*** Block opens ***

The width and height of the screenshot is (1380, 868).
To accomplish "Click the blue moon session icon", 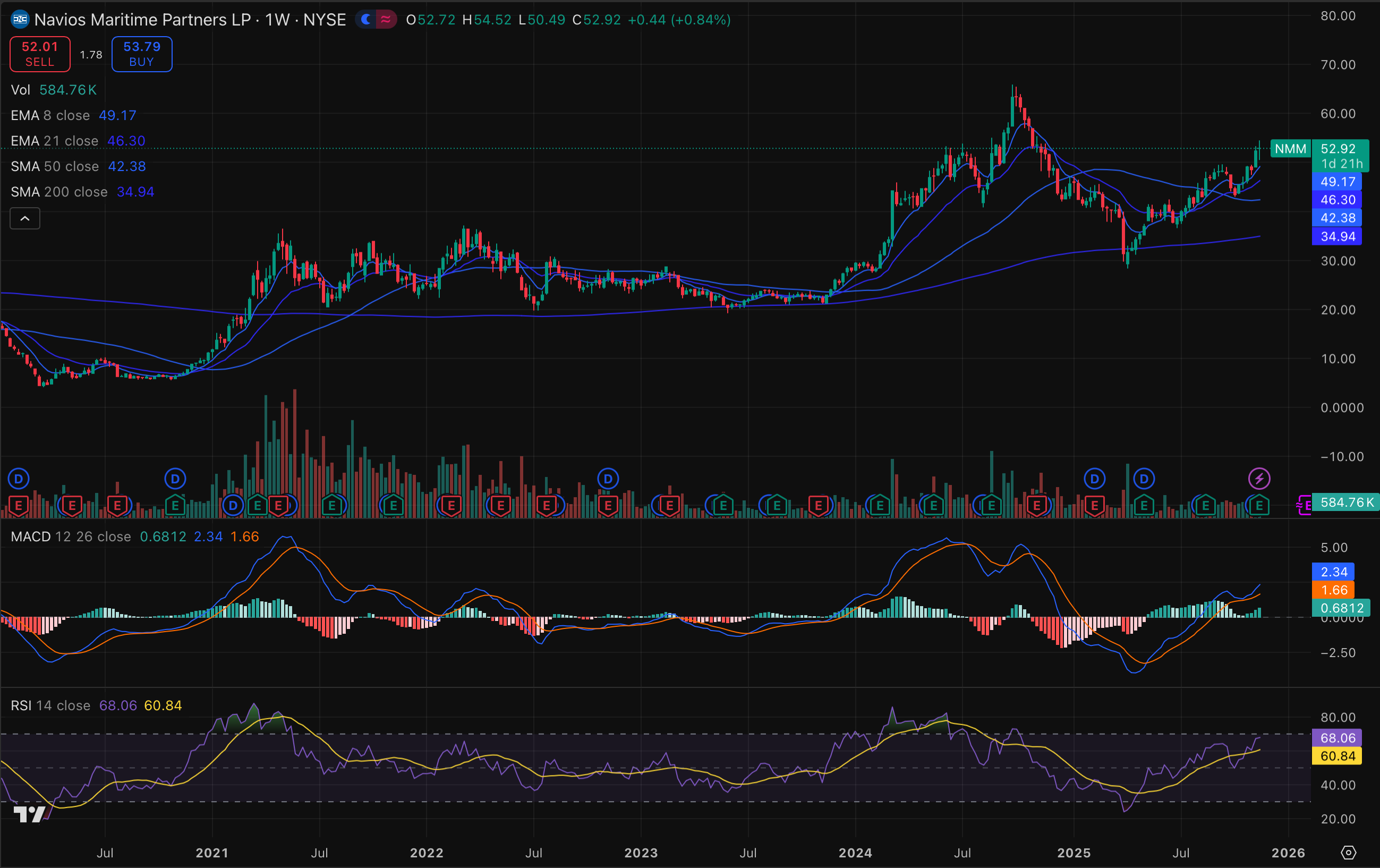I will click(x=366, y=20).
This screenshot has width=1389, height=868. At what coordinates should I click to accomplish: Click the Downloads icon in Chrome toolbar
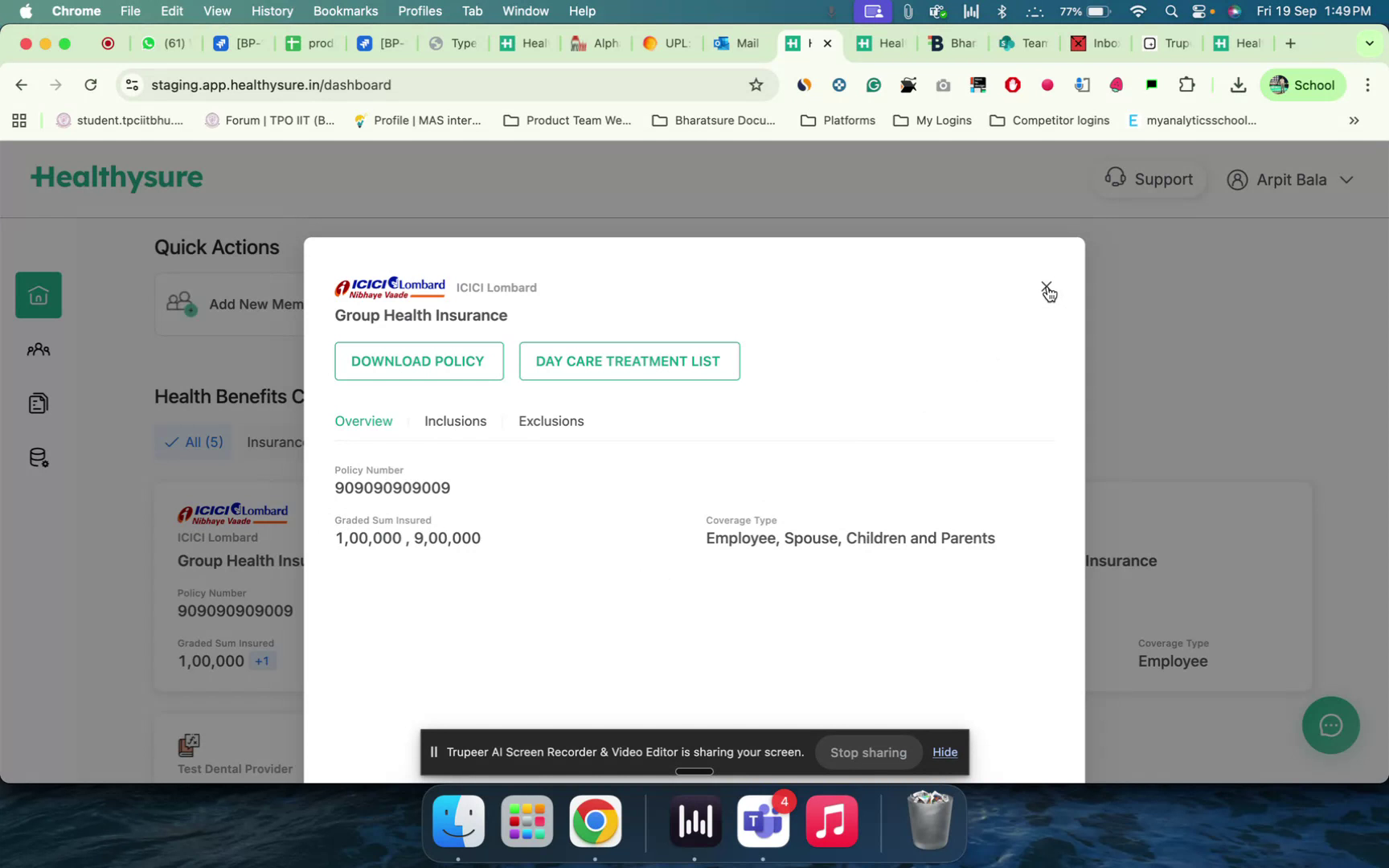(1238, 84)
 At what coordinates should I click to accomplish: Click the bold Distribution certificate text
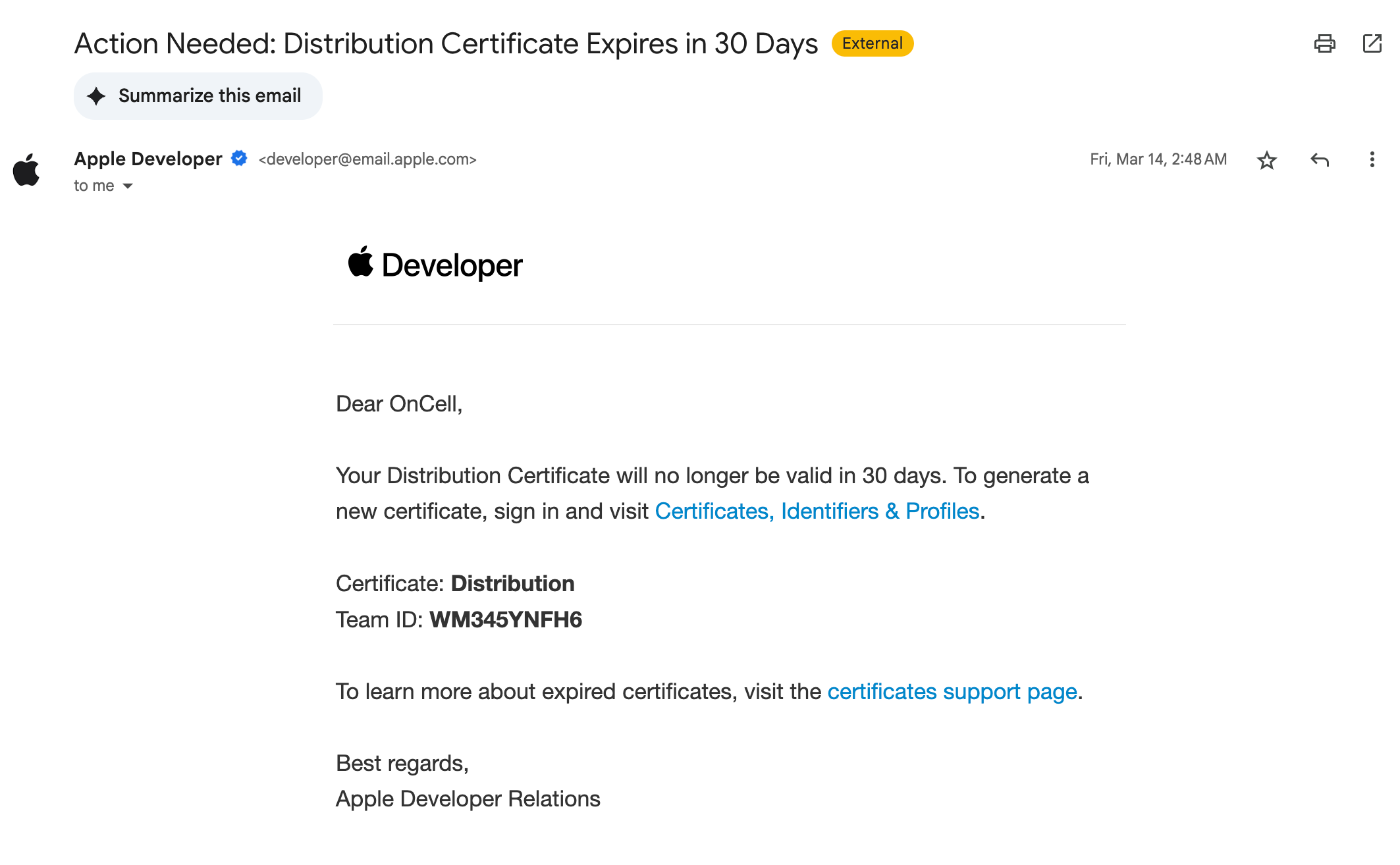click(512, 584)
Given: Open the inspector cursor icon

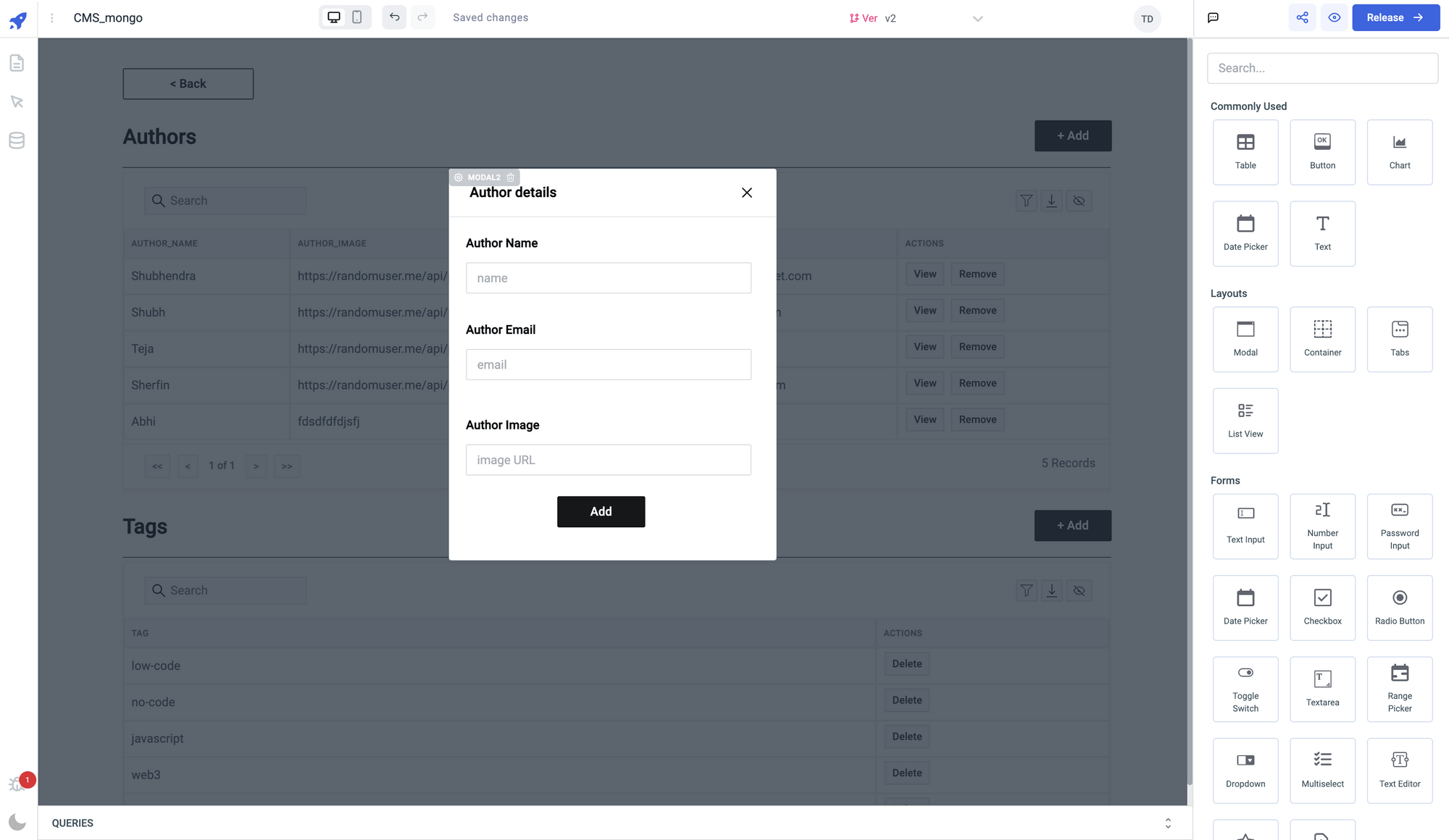Looking at the screenshot, I should click(17, 101).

*** Block closes ***

> **About this exercise**
Reproduce exactly, and only, the lines that begin at the one containing "This screenshot has" and end with the final line of the data, both included, while omitting every picture.

> **Your solution**
This screenshot has width=1389, height=868. At what coordinates should I click to accomplish: Click the Downloads icon in Chrome toolbar
(1238, 84)
 At what coordinates should I click to accomplish: Click the bold Distribution certificate text
click(512, 584)
Given: Open the inspector cursor icon

Looking at the screenshot, I should click(17, 101).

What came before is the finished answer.